▸ **Work request A**: In the article on Egypt's arrests over the Suleiman Khater play, who is investigating the people arrested?
▸ **Work request B**: From the article on Egypt's arrests over the Suleiman Khater play, copy the passage that begins at the words "CAIRO — Egyptian" and stops after "a 1985 attack.".

▸ **Extracted text**:

Egypt detains 6 over play about cop who gunned down Israeli tourists

Playwright, director of show about Suleiman Khater arrested because it ‘insults’ country’s security forces, officials say

Suleiman Khater (photo credit: Courtesy)
Suleiman Khater (photo credit: Courtesy)

CAIRO — Egyptian officials said six people have been arrested for their involvement in a play about a police cadet who killed Israeli tourists in a 1985 attack.

Authorities said the play is seen as insulting to security forces. Last week, President Abdel-Fattah el-Sissi said any defamation of the country’s security forces amounted to “high treason.”

The officials said Tuesday that the playwright, director, and officials of the Cairo sports club where the play was staged were arrested last week and are being investigated by military prosecutors.

The play’s title is the name of a police conscript, Suleiman Khater, who gunned down seven Israeli tourists in Ras Burqa, a beach resort area in the Sinai Peninsula where he was stationed, on October 5, 1985. He was sentenced to life in prison but was found dead in his cell a year later.

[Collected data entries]
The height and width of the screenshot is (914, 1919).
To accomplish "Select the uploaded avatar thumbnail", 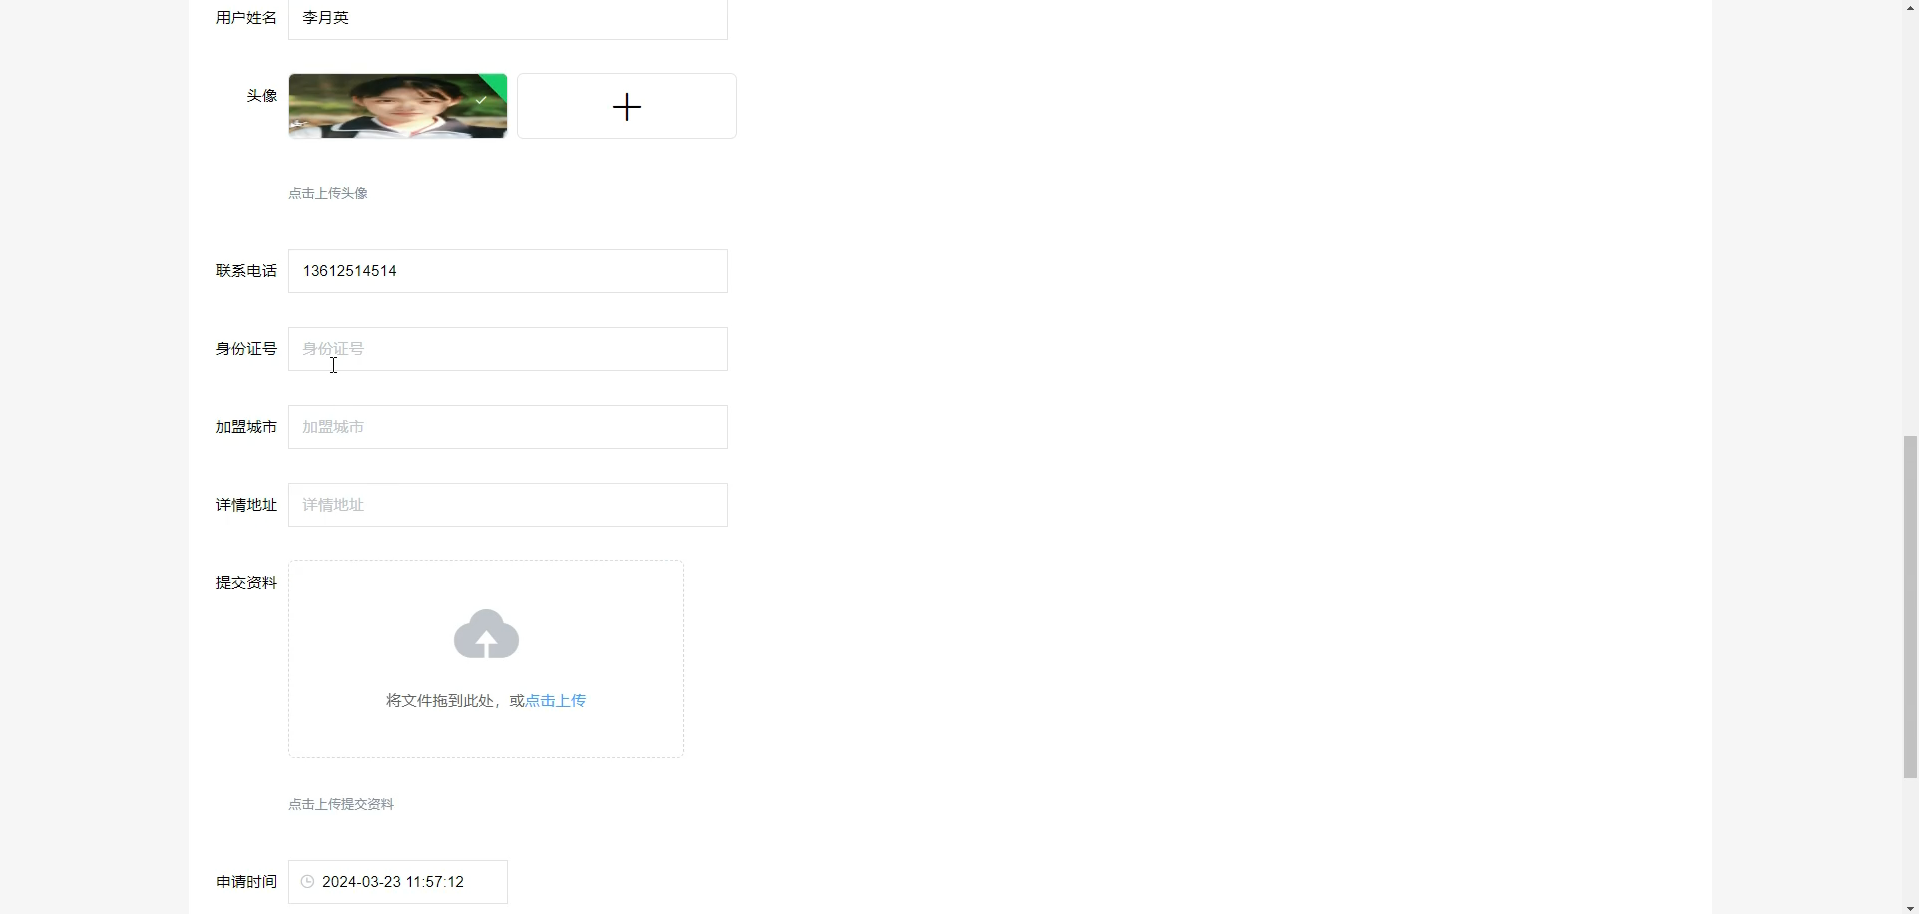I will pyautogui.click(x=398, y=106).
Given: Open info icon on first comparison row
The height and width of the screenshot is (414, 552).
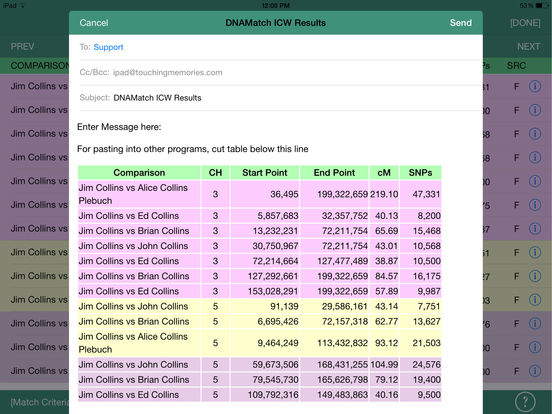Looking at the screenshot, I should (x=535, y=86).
--
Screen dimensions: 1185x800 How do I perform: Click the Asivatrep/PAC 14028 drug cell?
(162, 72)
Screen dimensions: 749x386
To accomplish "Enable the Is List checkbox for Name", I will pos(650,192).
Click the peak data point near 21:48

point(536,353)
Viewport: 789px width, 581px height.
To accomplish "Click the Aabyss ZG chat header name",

▸ **Task solution A**: Military prosecutors.

▸ **Task solution B**:
CAIRO — Egyptian officials said six people have been arrested for their involvement in a play about a police cadet who killed Israeli tourists in a 1985 attack.